Métamorphoses, morphing et vidéo
C’est dans un monde loufoque que les ballets de cours, qui irriguent la tragédie lyrique jusqu’à Rameau, nous invitent à pénétrer. C’est le monde des formes en mouvement auquel commande Circé, déesse des métamorphoses, puissante magicienne issue de l’Odyssée d’Homère, qui d’un homme fait un animal et de nouveau un homme. Monde d’extravagance qui, à travers ses bouffonneries, questionne les identités comme le rappelle Jean Rousset dans son livre La Littérature à l’âge baroque en France.
Univers sujet aux transformations, que José Montalvo a traduit en morphing dans ses images vidéo.
Subtile jubilation du plaisir maîtrisé
L’esthétique du plaisir qui triomphe dans sa plénitude, des Indes Galantes aux Boréades, s’appuie, chez Rameau, sur l’association entre sensualité et culture. Cette association sera un des enjeux de l’art français à cette époque, et en premier lieu dans l’œuvre de Rameau.

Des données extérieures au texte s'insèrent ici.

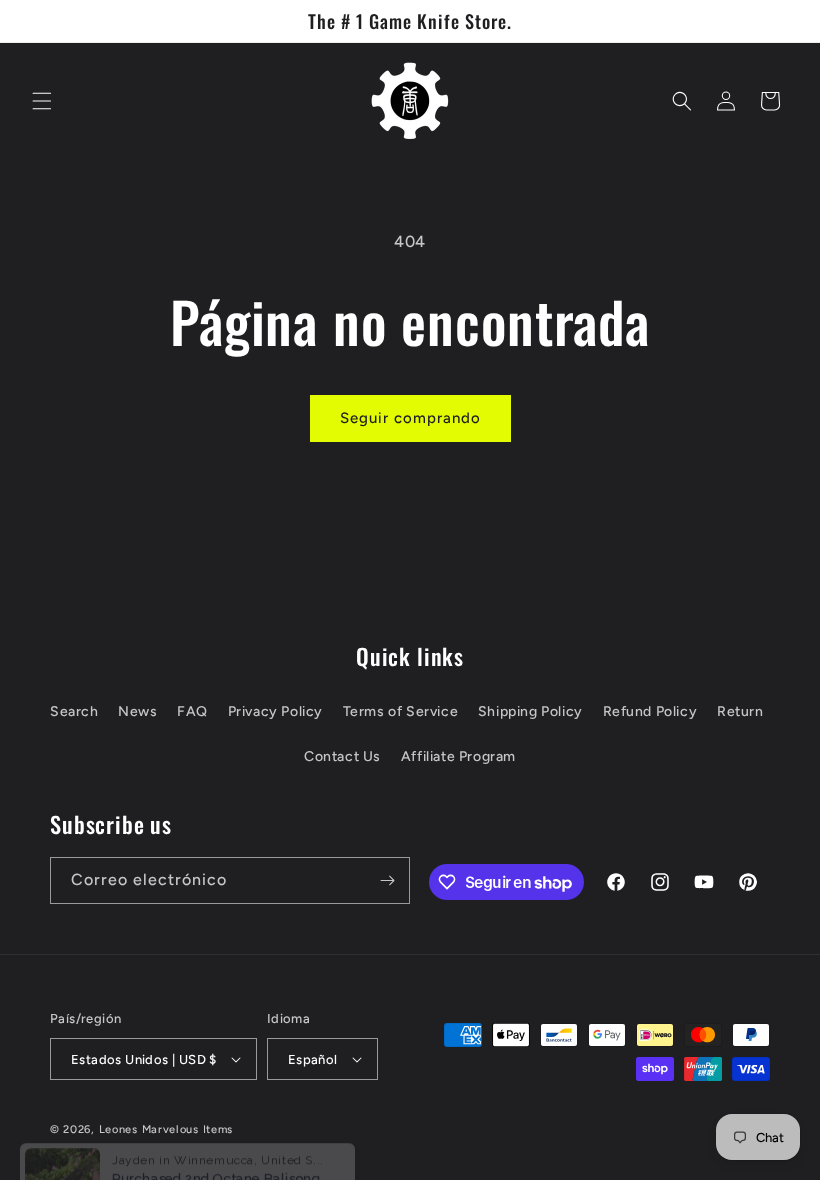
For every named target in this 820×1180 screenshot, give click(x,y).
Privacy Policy (275, 711)
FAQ (192, 711)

Cette philosophie sensualiste constitue un des moteurs de On danfe et révèle que le plaisir, dansé et joué, n’exclut ni la richesse inventive de la composition, ni l’exigence d’invention. La morale du plaisir "ramiste", pour Montalvo et Hervieu, est beaucoup plus qu’une période historique. Elle représente plutôt une catégorie de la sensibilité, du goût, de la sensation. Elle n’a de sens qu’à être réinventée au présent. Sans nostalgie, ni désir de reconstitution historique. Mais plutôt comme tremplin, sans cesse réactualisé, de la pensée la plus libre et du goût le plus raffiné. C’est une façon, de célébrer par une danse, à la fois effrénée et réglée, la subtile jubilation du plaisir maîtrisé.
Moi, métis
Au moment de Paradis, José Montalvo et Dominique Hervieu parlaient beaucoup de confrontation et de mélange de pratiques corporelles, d’imaginaires et d’époques. Ce mélange avait une résonance politique qui rappelait leur engagement social, puisque les pratiques corporelles ne sont jamais neutres. Elles impliquaient des enjeux symboliques puissants, de domination et d’exclusion. Toujours au cœur du métissage, ils soulignent davantage aujourd’hui la multiplicité des identités de chaque être. En nous interrogeant : l’identité d’un danseur se construit-elle aujourd’hui à partir d’une seule pratique, ou depuis un croisement de pratiques plurielles ? Chaque interprète devient un champ de force en confrontation et en mouvement, un " moi métis ". A l’instar de Montaigne, il semble nous dire, si je peux comprendre les autres c’est parce que je suis un autre que moi, ou encore « un honnête homme est un homme mêlé ».